THE PROBLEM - Set down verbatim the stretch of the Tor post below from "At the moment" through "for me, thanks.".

SELECTION -
━━━━━━━━━━━━━━━━━━━━
Thank you, VPN is often used by anonymous just to hide the fact of Tor protocols usage from GISP by connecting to the VPN and then forwarding to the Entry from VPN IP but with the current TBB if the GISP would statistically scan it would be able to correlate the GISP to VPN connection and Exit to Gmail server connection by the similar size and timings so your proposition would make it more processors hungry process but Google has the power to feed and that is how they could find anonymous.

Previously looking at "Also run an obfsproxy bridge" as suggested by Mike Perry was misleading at first because I have looked at running the bridge and running my traffic through it with a currently deployed transports like obfs2 or obfs3 that look like for circumventing a censorship not related to my problem. Mixmin remailer nyms answer is helpful but not in my threat model. Then after all this time I have found the answer to start with "Try to run through Undeployed plugins from https://www.torproject.org/docs/pluggable-transports.html.en list"
At the moment the latest tickets are for the Stegotorus but I still don't know the schedule and it seems from the paper that SkypeMorph is a little stronger for the Time obfuscation. It was renamed to the Code Talker Tunnel and comes from crysp.uwaterloo.ca/software/ 
I have seen Tor 1.0 thread so I am asking the similar question to the Tor Project "Is it a priority now and do you have a schedule for it or it just may happen as a random Pluggable Transport Bundles with deployed transports or they should be the separate releases from other than Tor Project Inc. and Inc. are making a platform for them so it is the question of stable platform for us and the transports release date should be asked from transports projects directly?"

If someone could answer my questions about the parallel tab with web application in the current TBB it would still be helpful for me, thanks.
━━━━━━━━━━━━━━━━━━━━
RECORD EXTRACTS -
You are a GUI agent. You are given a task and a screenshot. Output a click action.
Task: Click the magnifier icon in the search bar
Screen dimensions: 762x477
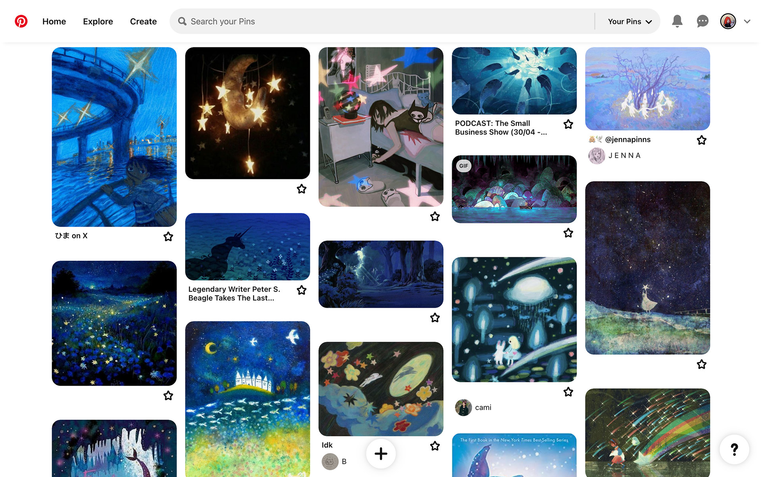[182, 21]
━━━━━━━━━━━━━━━━━━━━
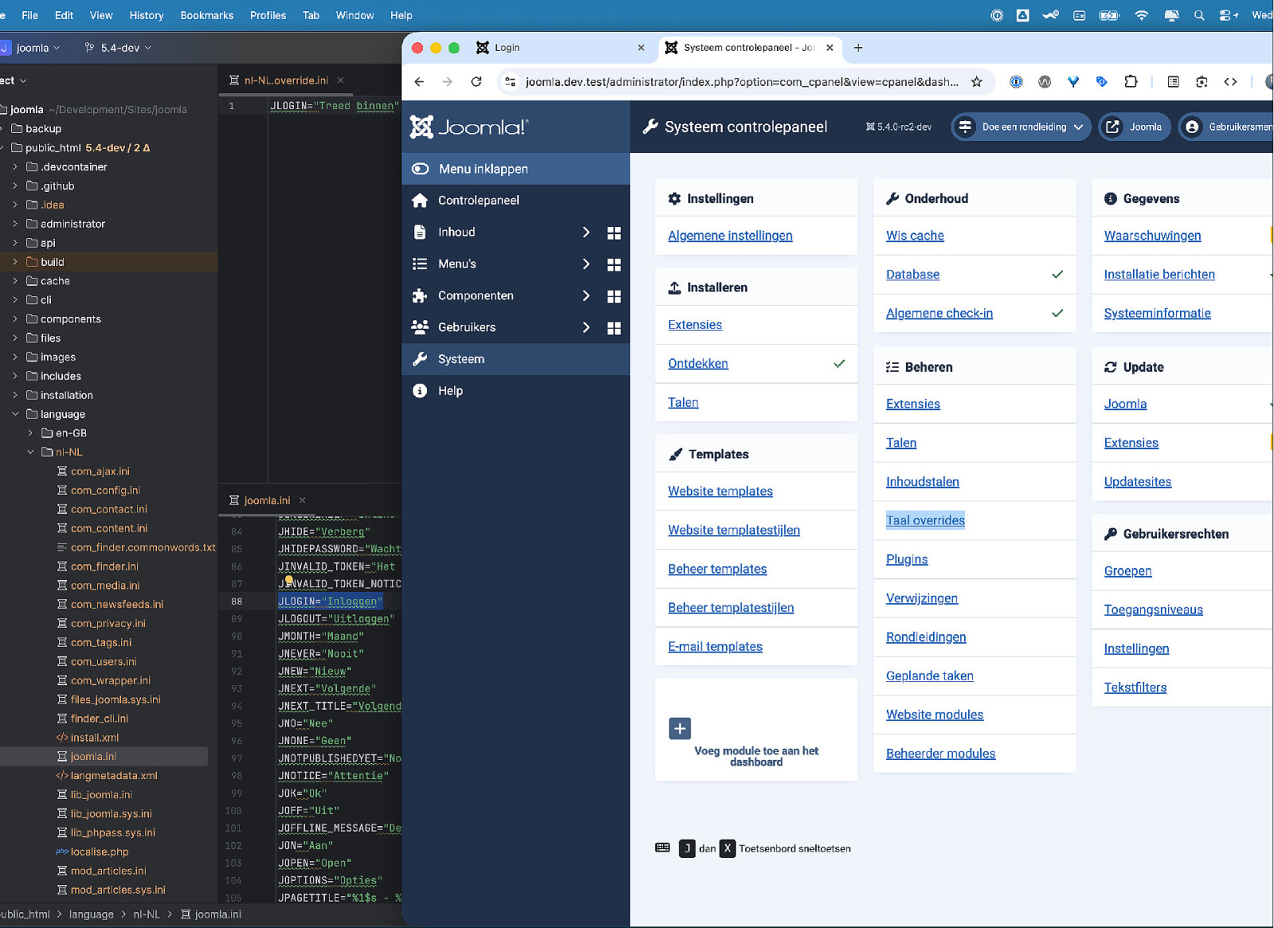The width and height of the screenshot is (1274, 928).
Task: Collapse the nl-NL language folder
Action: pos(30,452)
━━━━━━━━━━━━━━━━━━━━
OUTPUT BELOW -
At the moment the latest tickets are for the Stegotorus but I still don't know the schedule and it seems from the paper that SkypeMorph is a little stronger for the Time obfuscation. It was renamed to the Code Talker Tunnel and comes from crysp.uwaterloo.ca/software/ 
I have seen Tor 1.0 thread so I am asking the similar question to the Tor Project "Is it a priority now and do you have a schedule for it or it just may happen as a random Pluggable Transport Bundles with deployed transports or they should be the separate releases from other than Tor Project Inc. and Inc. are making a platform for them so it is the question of stable platform for us and the transports release date should be asked from transports projects directly?"

If someone could answer my questions about the parallel tab with web application in the current TBB it would still be helpful for me, thanks.